Have I been using grep wrong this whole time?

At some point in our lives we may stop and ask ourselves - are we doing the right thing? I've asked myself that question numerous times, most recently - am I using the grep wrong?

Let's start from the beginning - what is grep?

grep is a pattern searching command line tool in linux which goes into the file and searches for pattern you have provided and prints out the result. I use it quite a lot, however, rather simple, nothing fancy. Here is its description from the man pages[1]:

DESCRIPTION
       grep searches for PATTERNS in each FILE.  PATTERNS is one or more
       patterns separated by newline characters, and grep prints each
       line that matches a pattern.  Typically PATTERNS should be quoted
       when grep is used in a shell command.

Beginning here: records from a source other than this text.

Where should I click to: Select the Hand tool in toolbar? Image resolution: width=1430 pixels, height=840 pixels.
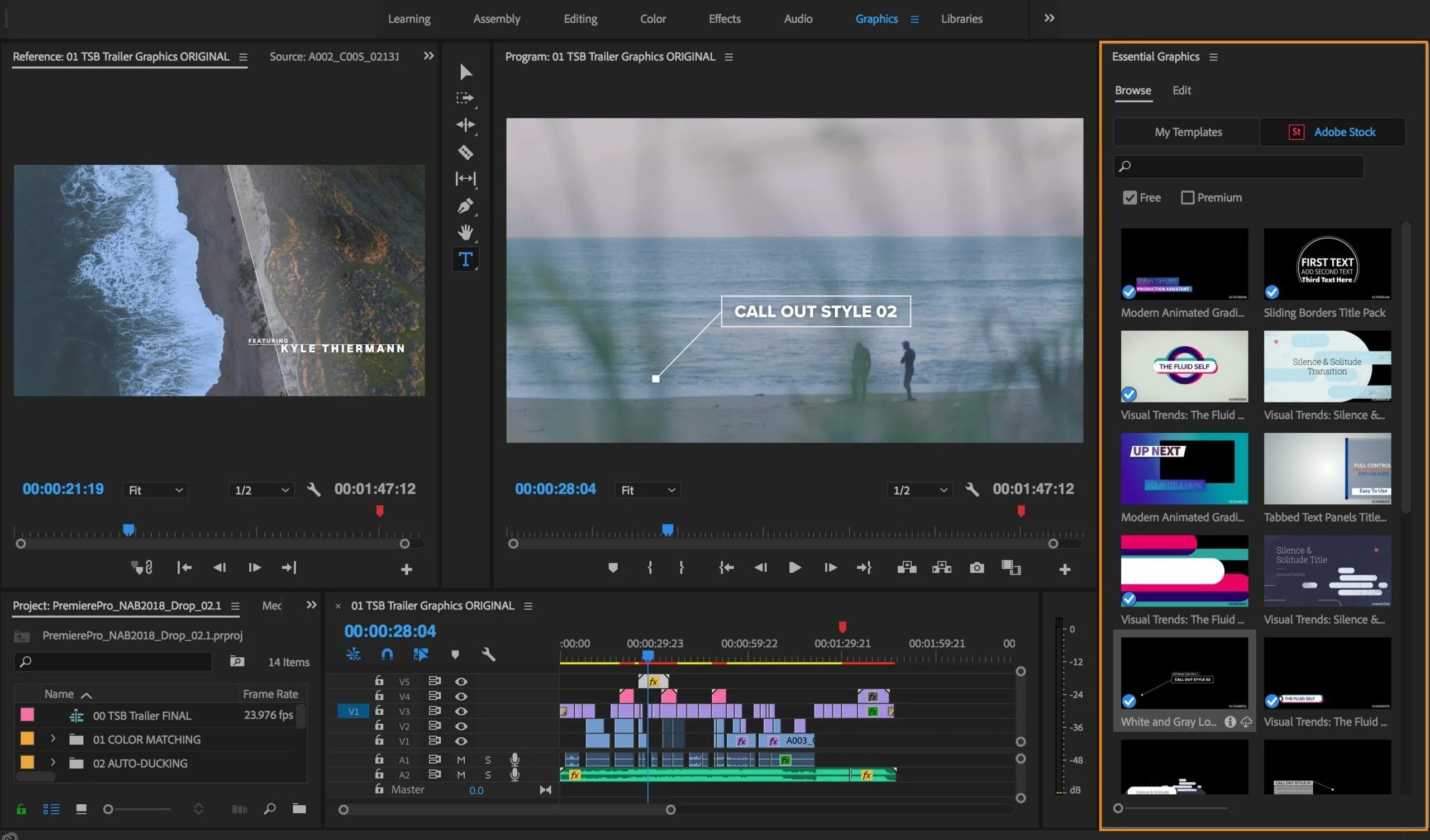click(466, 233)
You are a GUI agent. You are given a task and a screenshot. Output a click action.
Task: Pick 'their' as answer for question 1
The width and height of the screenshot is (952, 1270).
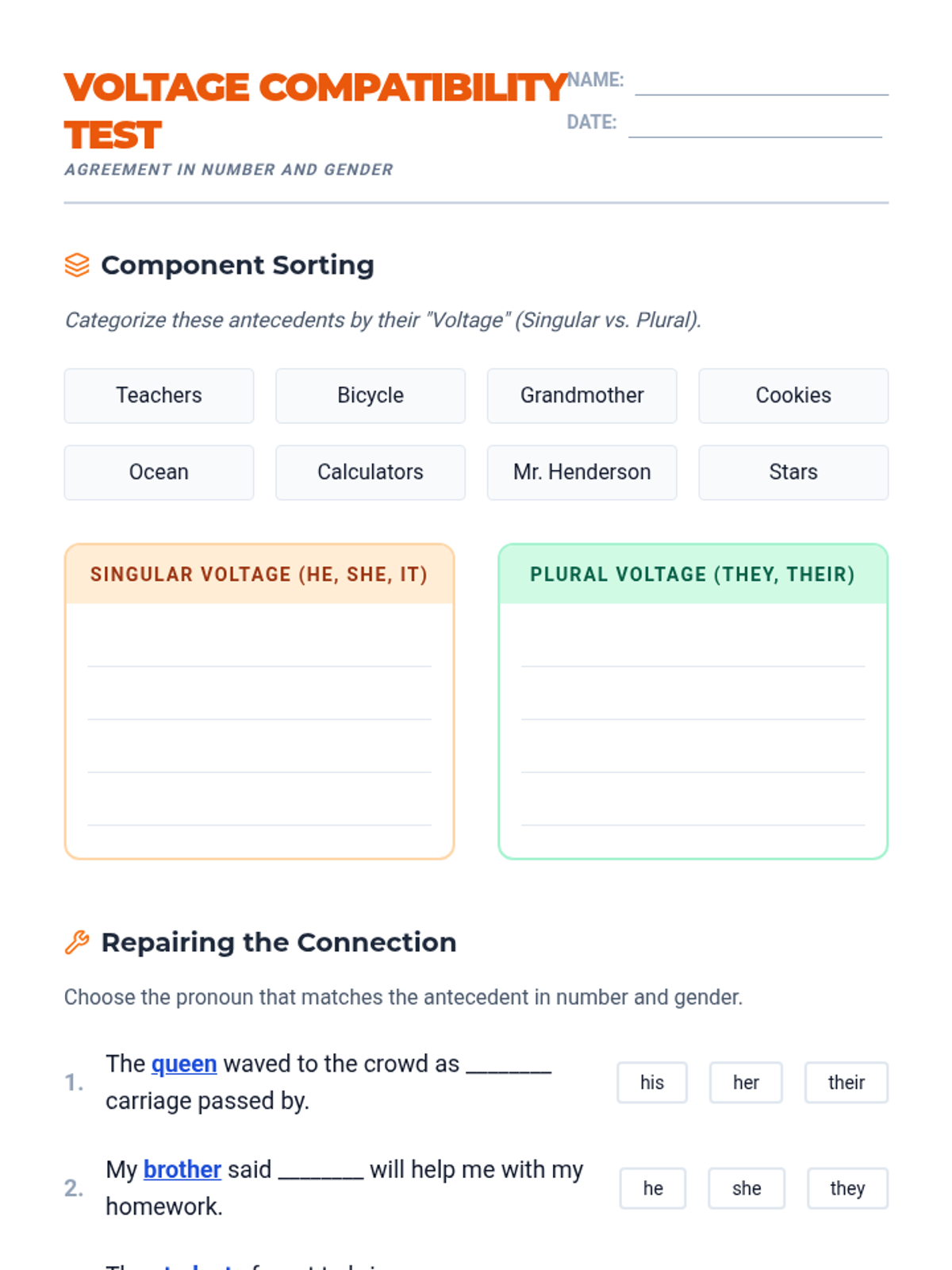tap(846, 1083)
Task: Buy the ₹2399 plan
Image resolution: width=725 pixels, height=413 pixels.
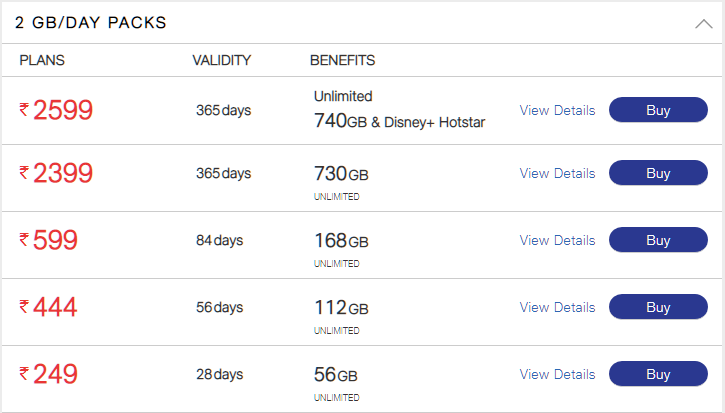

       A FILE of “-” stands for standard input.  If no FILE is given,
       recursive searches examine the working directory, and
       nonrecursive searches read standard input.

Okay, that was straight forward. Now the reason for me questioning my decisions - I often times use grep in combination with cat. What is cat now?

cat is, despite being a domestic species of a small carnivorous mammal[2], also a popular command line tool in Linux which is used primarily (at least, this is how I use it) for showing the output of some file. Here is the short description from man pages[3]:

DESCRIPTION
       Concatenate FILE(s) to standard output.

       With no FILE, or when FILE is -, read standard input.

How do I use them together you may ask?

I use them in combination - cat some file and piping it to grep to search for some pattern. Something like the below snippet:

$ cat some-file.txt | grep <pattern>

And what is wrong with the above command? Well, if we don't take into account that we spin up additional process, and type a bit longer, no, nothing is wrong with the above command, at least I think it isn't.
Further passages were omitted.